#### [Exercise materials]
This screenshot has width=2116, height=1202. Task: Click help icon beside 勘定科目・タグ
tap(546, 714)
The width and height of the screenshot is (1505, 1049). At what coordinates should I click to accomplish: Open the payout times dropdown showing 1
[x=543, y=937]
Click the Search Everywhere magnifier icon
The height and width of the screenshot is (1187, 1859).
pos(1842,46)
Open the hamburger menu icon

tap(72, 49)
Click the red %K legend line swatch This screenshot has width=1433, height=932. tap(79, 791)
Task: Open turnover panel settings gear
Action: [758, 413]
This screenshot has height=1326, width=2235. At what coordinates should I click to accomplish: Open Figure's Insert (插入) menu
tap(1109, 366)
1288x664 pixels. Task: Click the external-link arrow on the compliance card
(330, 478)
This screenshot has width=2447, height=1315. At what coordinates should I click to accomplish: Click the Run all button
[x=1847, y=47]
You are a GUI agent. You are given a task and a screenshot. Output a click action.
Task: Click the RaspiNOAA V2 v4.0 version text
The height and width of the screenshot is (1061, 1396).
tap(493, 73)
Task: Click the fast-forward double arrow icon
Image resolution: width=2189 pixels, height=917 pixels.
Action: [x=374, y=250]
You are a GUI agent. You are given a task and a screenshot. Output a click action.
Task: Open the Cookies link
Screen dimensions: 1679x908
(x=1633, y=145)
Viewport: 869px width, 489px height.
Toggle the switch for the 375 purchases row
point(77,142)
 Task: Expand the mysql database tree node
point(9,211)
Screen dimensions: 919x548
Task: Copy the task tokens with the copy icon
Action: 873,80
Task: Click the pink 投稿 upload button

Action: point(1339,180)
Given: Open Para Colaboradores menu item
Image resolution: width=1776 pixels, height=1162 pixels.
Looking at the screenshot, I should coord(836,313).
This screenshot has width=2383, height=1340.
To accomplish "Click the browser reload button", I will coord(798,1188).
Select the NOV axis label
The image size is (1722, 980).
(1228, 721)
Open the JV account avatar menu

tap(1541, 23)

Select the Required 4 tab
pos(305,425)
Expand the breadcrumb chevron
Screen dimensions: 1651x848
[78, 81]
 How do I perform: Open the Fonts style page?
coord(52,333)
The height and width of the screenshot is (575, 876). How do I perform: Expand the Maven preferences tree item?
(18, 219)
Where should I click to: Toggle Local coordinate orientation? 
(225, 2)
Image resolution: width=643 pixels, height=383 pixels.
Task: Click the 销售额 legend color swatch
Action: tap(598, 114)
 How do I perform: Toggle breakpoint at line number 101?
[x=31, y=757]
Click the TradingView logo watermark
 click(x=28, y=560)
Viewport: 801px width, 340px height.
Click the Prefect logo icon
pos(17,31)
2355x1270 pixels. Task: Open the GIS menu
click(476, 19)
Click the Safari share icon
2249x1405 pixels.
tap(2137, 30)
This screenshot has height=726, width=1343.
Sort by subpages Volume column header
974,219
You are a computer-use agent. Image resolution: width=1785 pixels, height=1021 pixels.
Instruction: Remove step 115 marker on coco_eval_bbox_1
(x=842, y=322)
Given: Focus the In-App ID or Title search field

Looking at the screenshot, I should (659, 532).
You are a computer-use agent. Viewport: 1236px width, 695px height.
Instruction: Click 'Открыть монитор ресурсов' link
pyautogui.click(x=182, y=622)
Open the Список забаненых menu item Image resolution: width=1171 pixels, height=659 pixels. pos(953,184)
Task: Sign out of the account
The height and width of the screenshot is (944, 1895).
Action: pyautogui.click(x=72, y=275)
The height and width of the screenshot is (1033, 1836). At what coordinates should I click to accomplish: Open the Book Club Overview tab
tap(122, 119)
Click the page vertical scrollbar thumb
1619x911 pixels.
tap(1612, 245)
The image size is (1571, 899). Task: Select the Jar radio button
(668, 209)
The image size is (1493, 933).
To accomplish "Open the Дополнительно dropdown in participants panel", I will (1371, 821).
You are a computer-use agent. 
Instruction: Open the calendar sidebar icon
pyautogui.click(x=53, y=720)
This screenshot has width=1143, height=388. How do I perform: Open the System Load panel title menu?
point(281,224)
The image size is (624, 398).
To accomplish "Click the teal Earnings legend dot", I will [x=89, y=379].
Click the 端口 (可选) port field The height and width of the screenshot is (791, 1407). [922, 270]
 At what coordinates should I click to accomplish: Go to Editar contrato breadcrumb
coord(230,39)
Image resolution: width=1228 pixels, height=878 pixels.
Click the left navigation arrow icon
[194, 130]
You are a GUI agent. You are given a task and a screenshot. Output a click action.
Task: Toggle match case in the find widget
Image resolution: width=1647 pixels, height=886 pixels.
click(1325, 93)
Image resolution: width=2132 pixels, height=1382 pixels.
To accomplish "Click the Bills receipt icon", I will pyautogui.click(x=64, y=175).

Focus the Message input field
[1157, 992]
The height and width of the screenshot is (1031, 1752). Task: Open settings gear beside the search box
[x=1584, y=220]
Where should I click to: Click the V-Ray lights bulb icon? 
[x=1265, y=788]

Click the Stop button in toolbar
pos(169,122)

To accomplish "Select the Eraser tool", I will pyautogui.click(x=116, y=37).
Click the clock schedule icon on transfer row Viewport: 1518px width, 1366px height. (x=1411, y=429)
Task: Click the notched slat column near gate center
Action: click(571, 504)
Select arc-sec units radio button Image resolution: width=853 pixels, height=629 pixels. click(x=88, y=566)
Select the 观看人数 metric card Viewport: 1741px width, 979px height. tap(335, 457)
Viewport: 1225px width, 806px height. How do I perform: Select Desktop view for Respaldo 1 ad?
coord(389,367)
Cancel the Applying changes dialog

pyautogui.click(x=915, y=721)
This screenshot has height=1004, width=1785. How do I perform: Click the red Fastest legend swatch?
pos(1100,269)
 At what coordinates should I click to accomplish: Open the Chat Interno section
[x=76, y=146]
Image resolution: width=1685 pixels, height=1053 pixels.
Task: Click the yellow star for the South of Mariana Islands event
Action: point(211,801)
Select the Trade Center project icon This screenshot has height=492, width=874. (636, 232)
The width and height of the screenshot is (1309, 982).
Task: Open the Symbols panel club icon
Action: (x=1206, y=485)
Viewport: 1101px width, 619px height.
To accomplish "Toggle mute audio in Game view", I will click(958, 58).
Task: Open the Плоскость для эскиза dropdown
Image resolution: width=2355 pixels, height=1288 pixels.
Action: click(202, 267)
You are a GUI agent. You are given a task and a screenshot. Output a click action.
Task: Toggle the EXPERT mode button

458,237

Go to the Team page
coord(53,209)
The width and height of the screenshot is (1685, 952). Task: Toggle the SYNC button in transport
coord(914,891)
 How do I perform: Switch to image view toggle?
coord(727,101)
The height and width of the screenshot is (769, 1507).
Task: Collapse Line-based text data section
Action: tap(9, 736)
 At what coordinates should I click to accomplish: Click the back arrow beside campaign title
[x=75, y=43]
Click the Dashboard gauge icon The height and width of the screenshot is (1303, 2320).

#### [What is required]
Having read the entries, repeat them all exactly.

#### [Task output]
This screenshot has width=2116, height=1202. Task: Click help icon beside 勘定科目・タグ
tap(546, 714)
The width and height of the screenshot is (1505, 1049). At what coordinates should I click to accomplish: Open the payout times dropdown showing 1
[x=543, y=937]
Click the Search Everywhere magnifier icon
The height and width of the screenshot is (1187, 1859).
pos(1842,46)
Open the hamburger menu icon

tap(72, 49)
Click the red %K legend line swatch This screenshot has width=1433, height=932. tap(79, 791)
Task: Open turnover panel settings gear
Action: [758, 413]
This screenshot has height=1326, width=2235. At what coordinates should I click to accomplish: Open Figure's Insert (插入) menu
tap(1109, 366)
1288x664 pixels. Task: Click the external-link arrow on the compliance card
(330, 478)
This screenshot has width=2447, height=1315. At what coordinates should I click to accomplish: Click the Run all button
[x=1847, y=47]
You are a GUI agent. You are given a task and a screenshot. Output a click action.
Task: Click the RaspiNOAA V2 v4.0 version text
The height and width of the screenshot is (1061, 1396).
tap(493, 73)
Task: Click the fast-forward double arrow icon
Image resolution: width=2189 pixels, height=917 pixels.
Action: [x=374, y=250]
You are a GUI agent. You are given a task and a screenshot. Output a click action.
Task: Open the Cookies link
Screen dimensions: 1679x908
(x=1633, y=145)
Viewport: 869px width, 489px height.
Toggle the switch for the 375 purchases row
point(77,142)
 Task: Expand the mysql database tree node
point(9,211)
Screen dimensions: 919x548
Task: Copy the task tokens with the copy icon
Action: 873,80
Task: Click the pink 投稿 upload button

Action: point(1339,180)
Given: Open Para Colaboradores menu item
Image resolution: width=1776 pixels, height=1162 pixels.
Looking at the screenshot, I should coord(836,313).
This screenshot has width=2383, height=1340.
To accomplish "Click the browser reload button", I will coord(798,1188).
Select the NOV axis label
The image size is (1722, 980).
(1228, 721)
Open the JV account avatar menu

tap(1541, 23)

Select the Required 4 tab
pos(305,425)
Expand the breadcrumb chevron
Screen dimensions: 1651x848
[78, 81]
 How do I perform: Open the Fonts style page?
coord(52,333)
The height and width of the screenshot is (575, 876). How do I perform: Expand the Maven preferences tree item?
(18, 219)
Where should I click to: Toggle Local coordinate orientation? 
(225, 2)
Image resolution: width=643 pixels, height=383 pixels.
Task: Click the 销售额 legend color swatch
Action: tap(598, 114)
 How do I perform: Toggle breakpoint at line number 101?
[x=31, y=757]
Click the TradingView logo watermark
 click(x=28, y=560)
Viewport: 801px width, 340px height.
Click the Prefect logo icon
pos(17,31)
2355x1270 pixels. Task: Open the GIS menu
click(476, 19)
Click the Safari share icon
2249x1405 pixels.
tap(2137, 30)
This screenshot has height=726, width=1343.
Sort by subpages Volume column header
974,219
You are a computer-use agent. Image resolution: width=1785 pixels, height=1021 pixels.
Instruction: Remove step 115 marker on coco_eval_bbox_1
(x=842, y=322)
Given: Focus the In-App ID or Title search field

Looking at the screenshot, I should (659, 532).
You are a computer-use agent. Viewport: 1236px width, 695px height.
Instruction: Click 'Открыть монитор ресурсов' link
pyautogui.click(x=182, y=622)
Open the Список забаненых menu item Image resolution: width=1171 pixels, height=659 pixels. pos(953,184)
Task: Sign out of the account
The height and width of the screenshot is (944, 1895).
Action: pyautogui.click(x=72, y=275)
The height and width of the screenshot is (1033, 1836). At what coordinates should I click to accomplish: Open the Book Club Overview tab
tap(122, 119)
Click the page vertical scrollbar thumb
1619x911 pixels.
tap(1612, 245)
The image size is (1571, 899). Task: Select the Jar radio button
(668, 209)
The image size is (1493, 933).
To accomplish "Open the Дополнительно dropdown in participants panel", I will (1371, 821).
You are a computer-use agent. 
Instruction: Open the calendar sidebar icon
pyautogui.click(x=53, y=720)
This screenshot has width=1143, height=388. How do I perform: Open the System Load panel title menu?
point(281,224)
The image size is (624, 398).
To accomplish "Click the teal Earnings legend dot", I will [x=89, y=379].
Click the 端口 (可选) port field The height and width of the screenshot is (791, 1407). [922, 270]
 At what coordinates should I click to accomplish: Go to Editar contrato breadcrumb
coord(230,39)
Image resolution: width=1228 pixels, height=878 pixels.
Click the left navigation arrow icon
[194, 130]
You are a GUI agent. You are given a task and a screenshot. Output a click action.
Task: Toggle match case in the find widget
Image resolution: width=1647 pixels, height=886 pixels.
click(1325, 93)
Image resolution: width=2132 pixels, height=1382 pixels.
To accomplish "Click the Bills receipt icon", I will pyautogui.click(x=64, y=175).

Focus the Message input field
[1157, 992]
The height and width of the screenshot is (1031, 1752). Task: Open settings gear beside the search box
[x=1584, y=220]
Where should I click to: Click the V-Ray lights bulb icon? 
[x=1265, y=788]

Click the Stop button in toolbar
pos(169,122)

To accomplish "Select the Eraser tool", I will pyautogui.click(x=116, y=37).
Click the clock schedule icon on transfer row Viewport: 1518px width, 1366px height. (x=1411, y=429)
Task: Click the notched slat column near gate center
Action: click(571, 504)
Select arc-sec units radio button Image resolution: width=853 pixels, height=629 pixels. click(x=88, y=566)
Select the 观看人数 metric card Viewport: 1741px width, 979px height. tap(335, 457)
Viewport: 1225px width, 806px height. How do I perform: Select Desktop view for Respaldo 1 ad?
coord(389,367)
Cancel the Applying changes dialog

pyautogui.click(x=915, y=721)
This screenshot has height=1004, width=1785. How do I perform: Click the red Fastest legend swatch?
pos(1100,269)
 At what coordinates should I click to accomplish: Open the Chat Interno section
[x=76, y=146]
Image resolution: width=1685 pixels, height=1053 pixels.
Task: Click the yellow star for the South of Mariana Islands event
Action: point(211,801)
Select the Trade Center project icon This screenshot has height=492, width=874. (636, 232)
The width and height of the screenshot is (1309, 982).
Task: Open the Symbols panel club icon
Action: (x=1206, y=485)
Viewport: 1101px width, 619px height.
To accomplish "Toggle mute audio in Game view", I will click(958, 58).
Task: Open the Плоскость для эскиза dropdown
Image resolution: width=2355 pixels, height=1288 pixels.
Action: click(202, 267)
You are a GUI agent. You are given a task and a screenshot. Output a click action.
Task: Toggle the EXPERT mode button

458,237

Go to the Team page
coord(53,209)
The width and height of the screenshot is (1685, 952). Task: Toggle the SYNC button in transport
coord(914,891)
 How do I perform: Switch to image view toggle?
coord(727,101)
The height and width of the screenshot is (769, 1507).
Task: Collapse Line-based text data section
Action: tap(9, 736)
 At what coordinates should I click to accomplish: Click the back arrow beside campaign title
[x=75, y=43]
Click the Dashboard gauge icon The height and width of the screenshot is (1303, 2320).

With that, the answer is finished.